From 1927 to 1945, Ryskind was author of numerous scripts and musical lyrics for Broadway productions and Hollywood movies and later directed a number of such productions as well. He collaborated with George S. Kaufman on several Broadway hits. In 1933, he earned the Pulitzer Prize (receiving the prize from the same Nicholas Murray Butler who had suspended him from Columbia University) for Drama for the Broadway production Of Thee I Sing, a musical written in collaboration with composer George Gershwin.

Ryskind wrote or co-wrote several Marx Brothers theatrical and screenplays, including the book for the Broadway musical Animal Crackers (1929) (with Kaufman), and he wrote the screenplays for the film versions of The Cocoanuts (1929) and Animal Crackers (1930).

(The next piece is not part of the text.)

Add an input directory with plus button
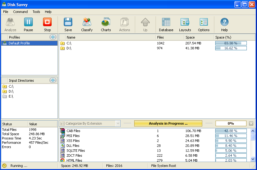 tap(53, 81)
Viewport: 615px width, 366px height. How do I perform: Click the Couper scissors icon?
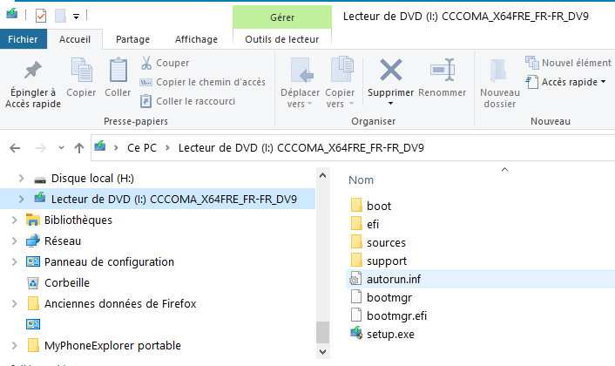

Later he co-wrote, again with Kaufman, the screenplay for A Night at the Opera (1935), which helped revive interest in the Marx Brothers and was selected by the American Film Institute as among the top 100 comedy films. In working on that script, Ryskind was heavily involved in the "cleanup process," watching the Brothers repeatedly perform sections of the play before live audiences to determine which lines worked and which did not. In an interview with Richard J. Anobile in The Marx Brothers Scrapbook, Groucho said he was so appalled by an early draft of the script, which was reportedly written by Bert Kalmar and Harry Ruby, that he screamed "Why fuck around with second-rate talent, get Kaufman and Ryskind [to write the screenplay]!"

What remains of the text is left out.